START Text provided
Dr. Luigi Aloia describes his work investigating the epigenetic mechanisms driving cellular plasticity in the adult liver upon tissue injury
How Organoids are Driving Better Understanding of Liver Regeneration and Repair
Dr. Luigi Aloia discusses liver organoids, how he has used them for his studies, and how he anticipates organoids will impact hepatic research more generally.
What inspired you to pursue scientific research?
Curiosity has always been the driving force for me. Designing experiments is a very creative process and interpreting results requires being very open-minded and constantly updated. This makes scientific research challenging and stimulating.
Do you have a scientific idol that influenced the scientific path you’ve chosen?
The work of the 2012 Nobel Prize winners, Shinya Yamanaka and John Gurdon, has had a great influence on my scientific research. I am very lucky to work in the same institute with John Gurdon, who is a very inspiring scientist.
How has working in the same institute as Dr. Gurdon affected your work or yourself as a scientist?
Under the supervision of John Gurdon, I am organising the prestigious Developmental Biology Seminar Series, which was started in 1989 by Dr. Gurdon himself. This has given me the opportunity to have scientific discussions with him and learn from his vast scientific knowledge. Particularly, I realised how important it is to study different organisms and how having very clear approaches and staying open-minded is the key to successfully addressing biological questions of interest.
What led you to studies in your current field?
END Text provided
#### Task 1:
In the interview with Dr. Luigi Aloia, what year did the Developmental Biology Seminar Series start?
#### Task 2:
List every question the interviewer asks in the interview with Dr. Luigi Aloia.
#### Task 3:
Carry the interview with Dr. Luigi Aloia on from its last line.
START Supplied information
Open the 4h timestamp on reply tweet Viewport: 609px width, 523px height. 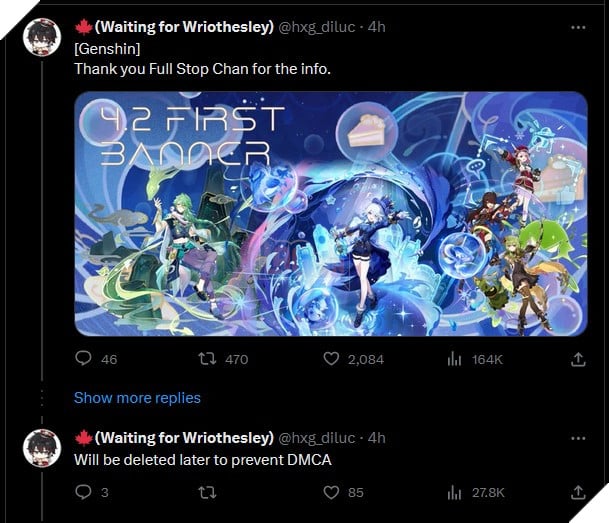click(376, 438)
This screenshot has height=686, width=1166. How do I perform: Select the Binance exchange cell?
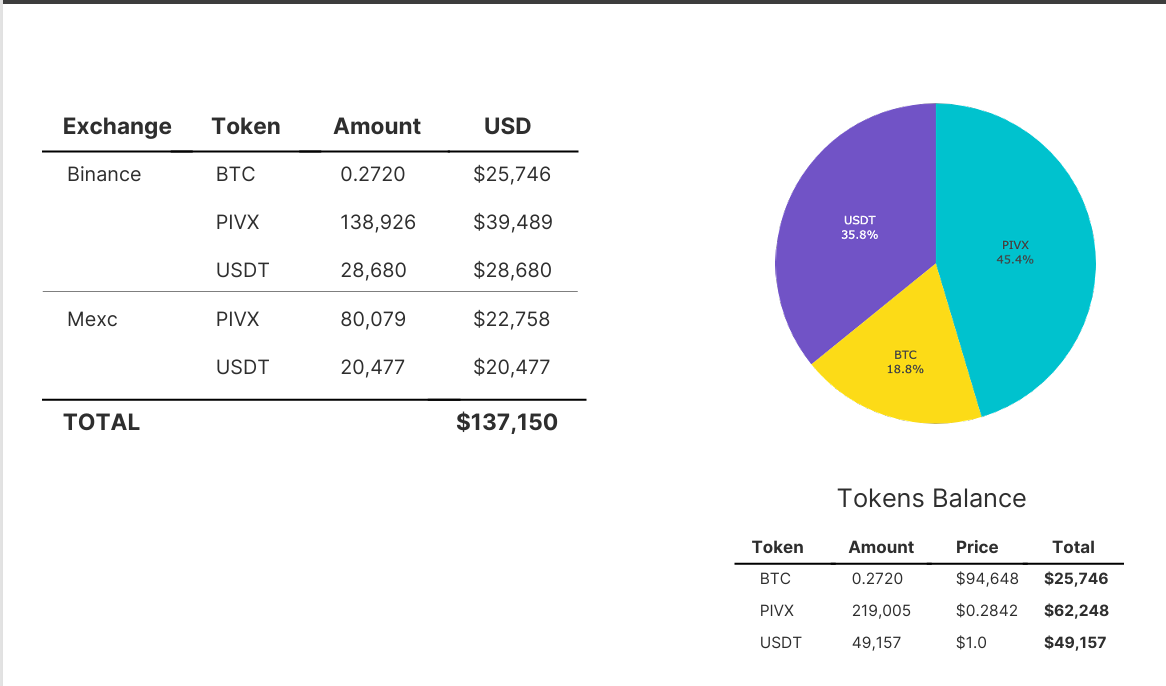[x=104, y=174]
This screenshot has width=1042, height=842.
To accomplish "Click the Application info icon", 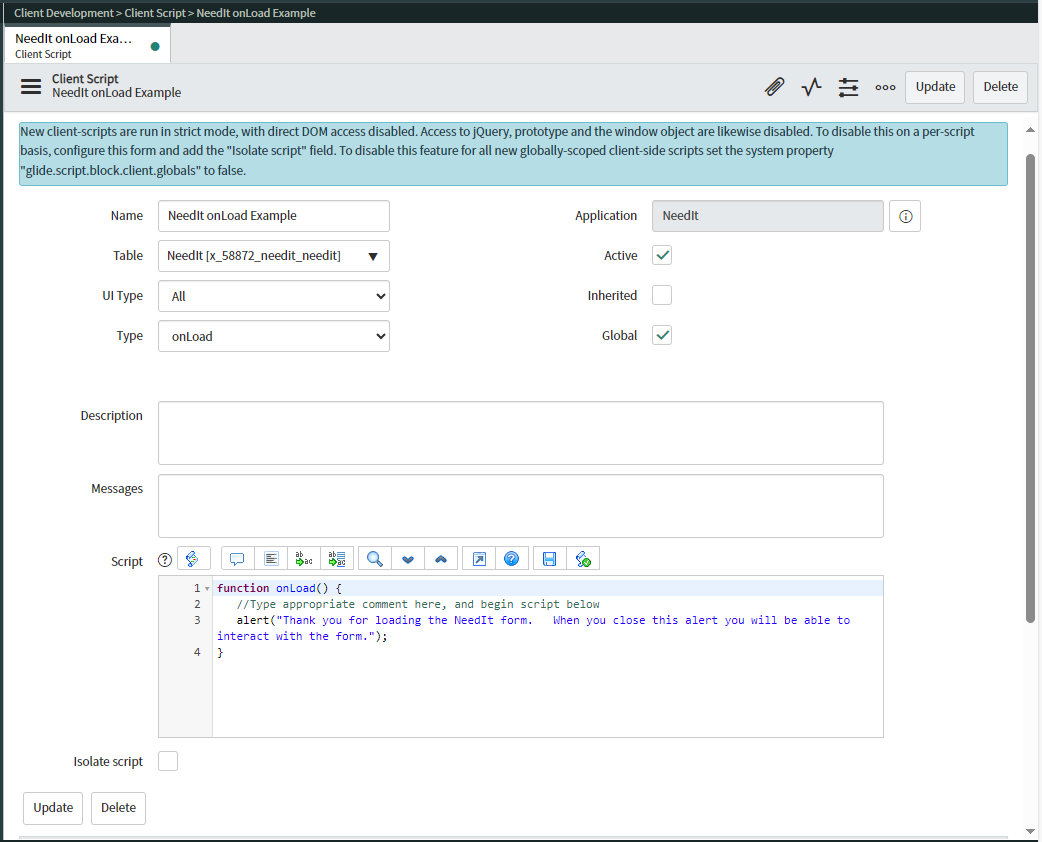I will [x=905, y=216].
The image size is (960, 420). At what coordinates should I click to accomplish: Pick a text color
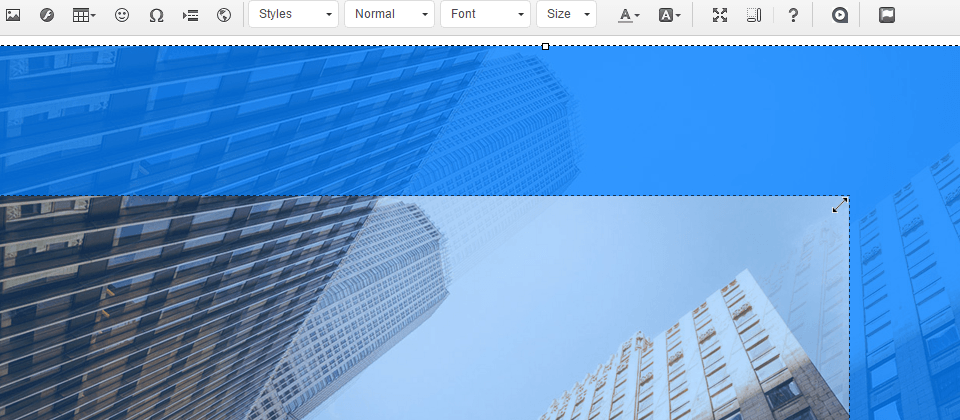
END Supplied information
#### Task response 1:
1989

#### Task response 2:
- What inspired you to pursue scientific research?
- Do you have a scientific idol that influenced the scientific path you’ve chosen?
- How has working in the same institute as Dr. Gurdon affected your work or yourself as a scientist?
- What led you to studies in your current field?

#### Task response 3:
Embryonic development and tissue regeneration have always fascinated me. Understanding the molecular mechanisms driving cellular plasticity in the embryo and the adult has always been my main scientific interest.
What hobbies do you have outside of the lab?
I like photography and visual arts in general. I am also a great fan of indie rock and folk music.
Describe the focus of your current research.
My current research is focused on liver regeneration and more specifically on the epigenetic mechanisms driving cellular plasticity in the adult liver upon tissue injury.
What strategy are you using to evaluate the epigenetic status of hepatic cells? What technical barriers have you faced over the course of your research?
We are pursuing several experimental approaches including ChIP- and ATAC-sequencing. The main technical barrier is the low number of cells available.
What are the primary research techniques you use in your research?
I use a variety of molecular approaches including RT-qPCR, chromatin immunoprecipitation, immunostaining and, of course, organoid culture.
What do you consider to be the most important advance(s) in liver research in the last five years?
Organoid cultures represent a great advance in the field as they provide models for liver disease and for elucidating cellular plasticity in response to damage.
What experiments are specifically easier or possible using organoid culture systems that were not possible using other methods?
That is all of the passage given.